Vanderbilt Magazine

Faculty Fellowship Challenge significantly expands faculty fellowships and directorships

Kirkland Hall (Vanderbilt University)

Vanderbilt University’s Faculty Fellowship Challenge, launched in September 2018 to create fellowships and directorships to fuel research discoveries and expand teaching opportunities, successfully concluded in December 2020 with 36 positions created, supported by 31 unique endowments from alumni and other donors. The university backed the challenge with a matching investment.

“Through their teaching, research and service, our faculty’s accomplishments represent our mission to transform lives through education,” Chancellor Daniel Diermeier said. “Our investments in faculty today will make a tremendous impact on society for decades to come. We are grateful to our alumni and friends who have so generously supported this vital initiative.”

The university invested $500,000 to match every eligible donor gift of $500,000 or more toward the endowment of one of the following: a Chancellor Faculty Fellowship, Dean’s Faculty Fellowship or Directorship. Chancellor Faculty Fellowships support recently tenured faculty, Dean’s Faculty Fellowships support tenure-track professors, and Directorships support administrative leaders, including non-tenure-track faculty.

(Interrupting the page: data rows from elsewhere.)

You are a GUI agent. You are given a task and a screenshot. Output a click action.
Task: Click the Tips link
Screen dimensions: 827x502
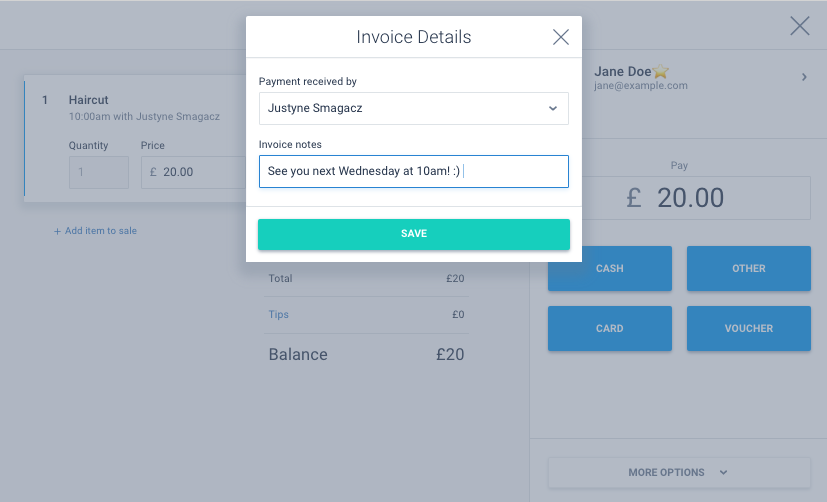click(x=278, y=314)
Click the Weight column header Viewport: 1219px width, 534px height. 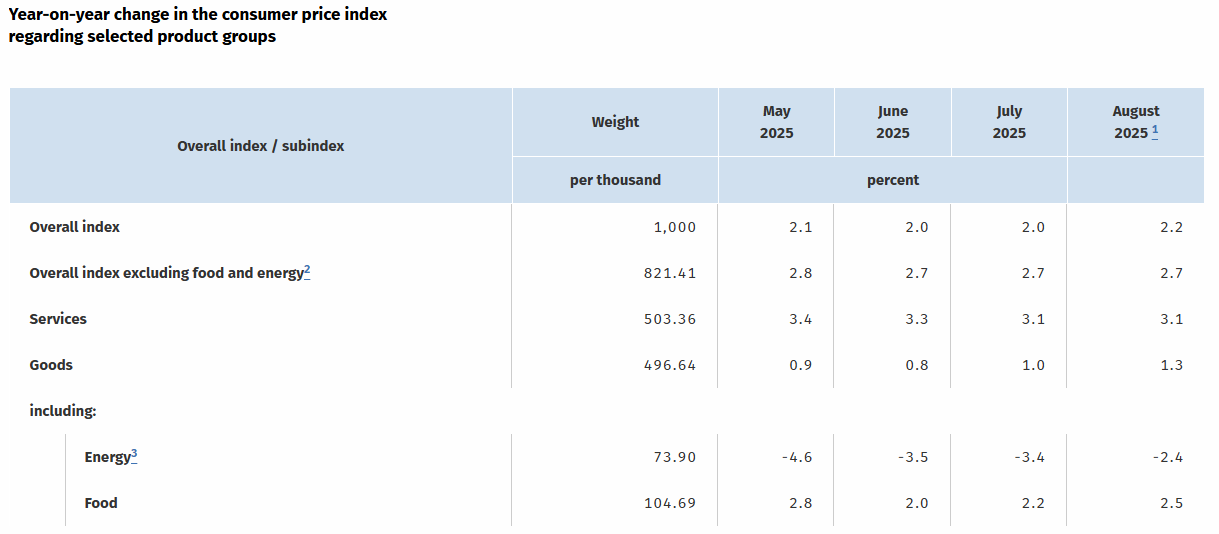click(615, 122)
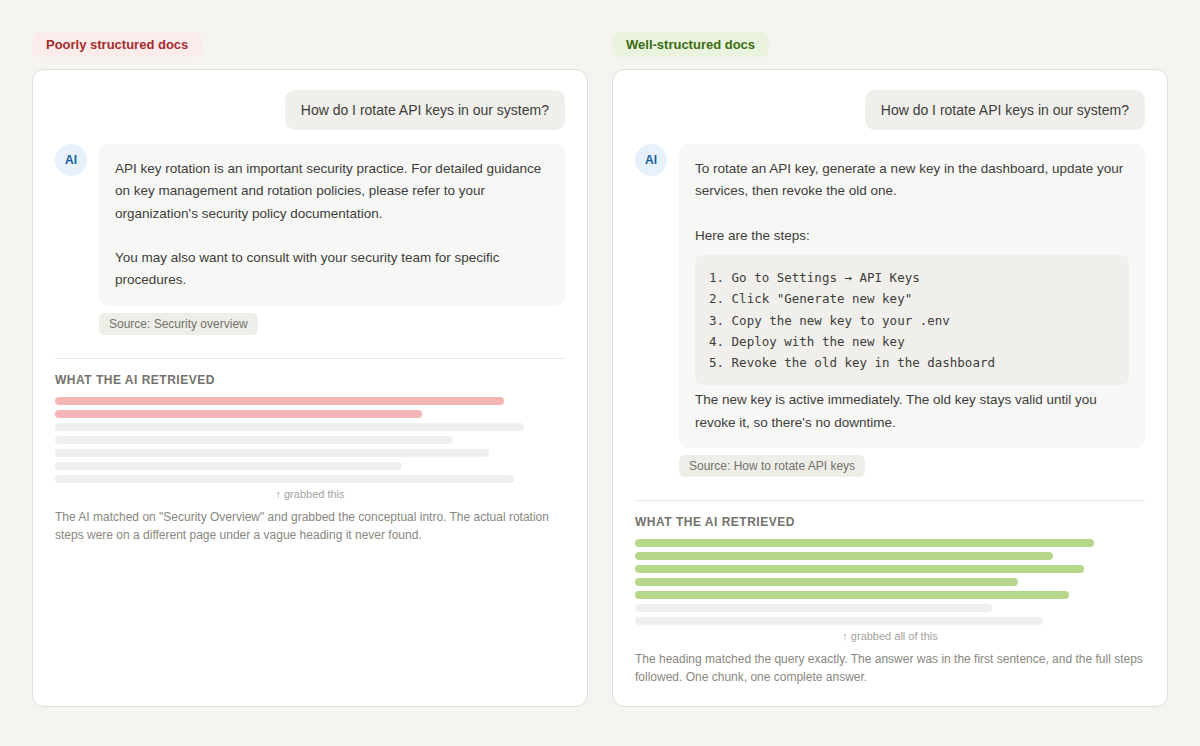Click the gray unretrieved bar below the green bars
The image size is (1200, 746).
[813, 607]
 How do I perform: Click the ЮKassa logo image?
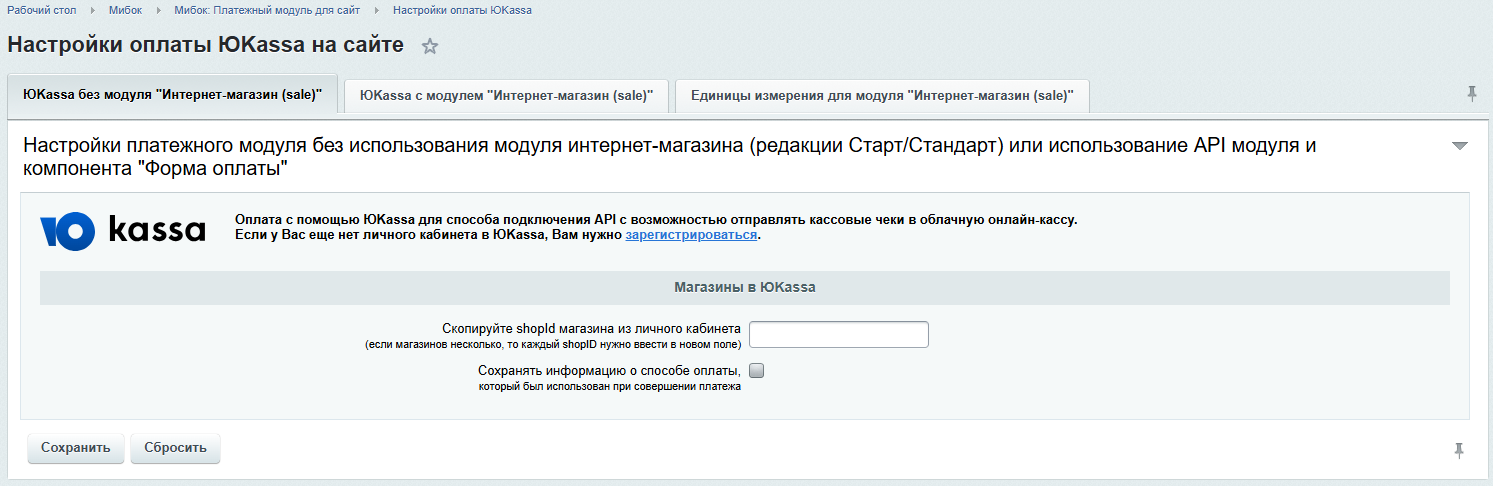[x=123, y=230]
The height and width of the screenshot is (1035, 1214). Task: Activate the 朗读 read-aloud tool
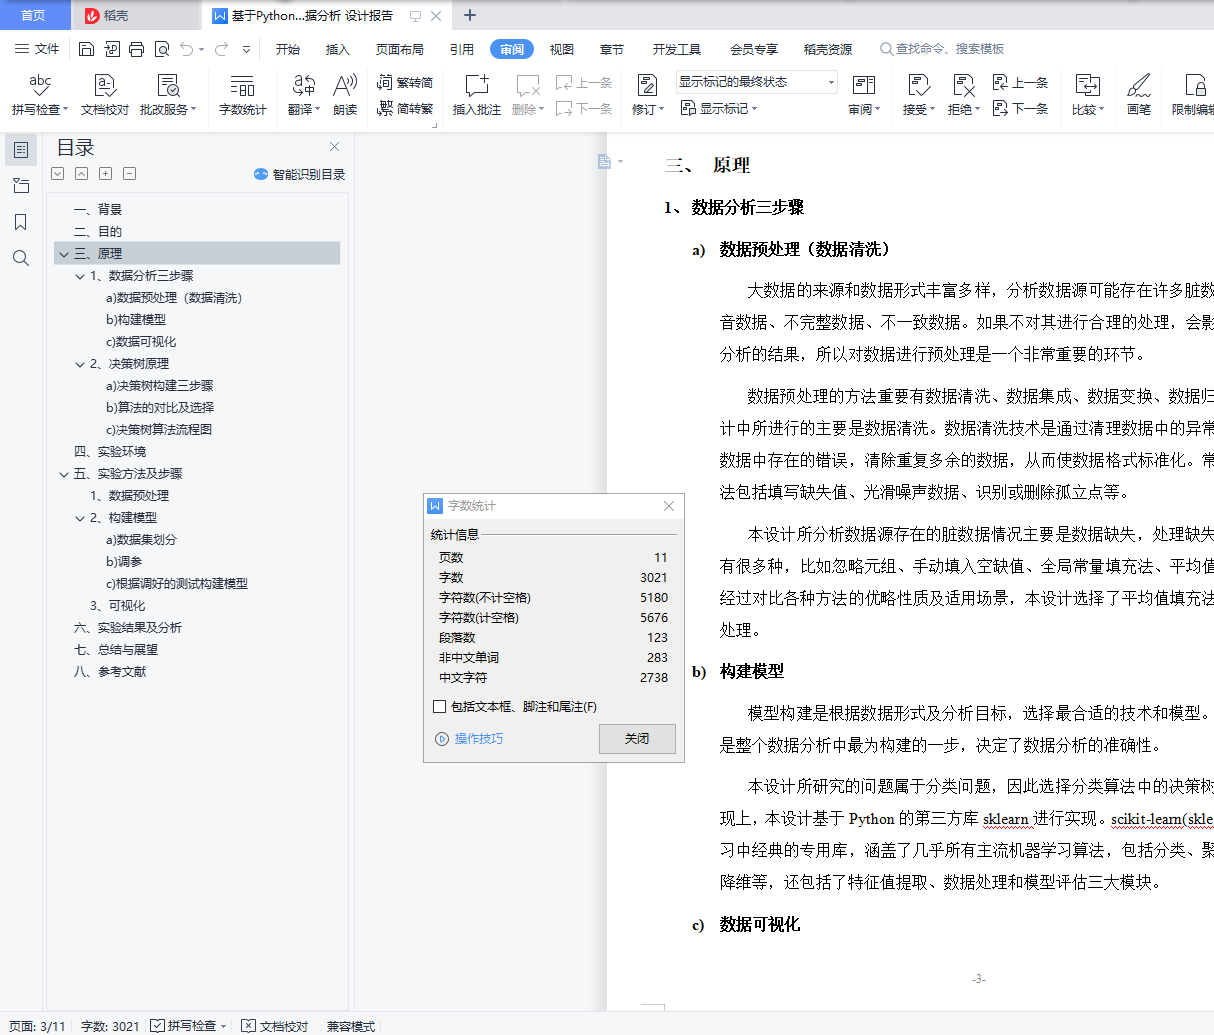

Vanderbilt’s investments in faculty remain a top institutional priority. Prior to the Faculty Fellowship Challenge, the yearlong Chancellor’s Chair Challenge established 20 new endowed chairs, supporting faculty at the pinnacle of their disciplines. The Faculty Fellowship Challenge focused on recruiting and retaining early- and mid-career faculty members.

“The Faculty Fellowship Challenge has been instrumental in supporting faculty as they advance in their careers,” said Susan R. Wente, provost, vice chancellor for academic affairs and holder of a Cornelius Vanderbilt Chair. “This remarkable investment fuels trans-institutional collaboration across Vanderbilt and strengthens our faculty’s innovative research and teaching.”

The College of Arts and Science had 19 new positions created through the challenge—the most of any area of the university. Several other schools also benefited from the Faculty Fellowship Challenge, including the School of Engineering, Vanderbilt Law School, School of Nursing, Peabody College of education and human development and several centers and institutes. Eight donors endowed more than one position.

Brandon Byrd, assistant professor of history

George Britton, BA’92, and Kathy Perry Britton, were among the donors to support the challenge. They established two positions, both in the College of Arts and Science: the Britton Family Dean’s Faculty Fellow and the Britton-Perry Dean’s Faculty Fellow. Assistant Professor of History Brandon R. Byrd, whose work explores Black intellectual and social history, is the current Britton Family Dean’s Faculty Fellow.

“The strength of the faculty certainly inspired me when I was there studying history, and Kathy and I want to ensure that today’s students learn side by side with great faculty minds,” George Britton said. “We are thrilled to help Vanderbilt in keeping scholars like Brandon Byrd and in bringing others to campus who will impact their fields for years to come.”

George Britton serves on the College of Arts and Science Board of Advisors. Their daughter is completing her first year as a Vanderbilt undergraduate.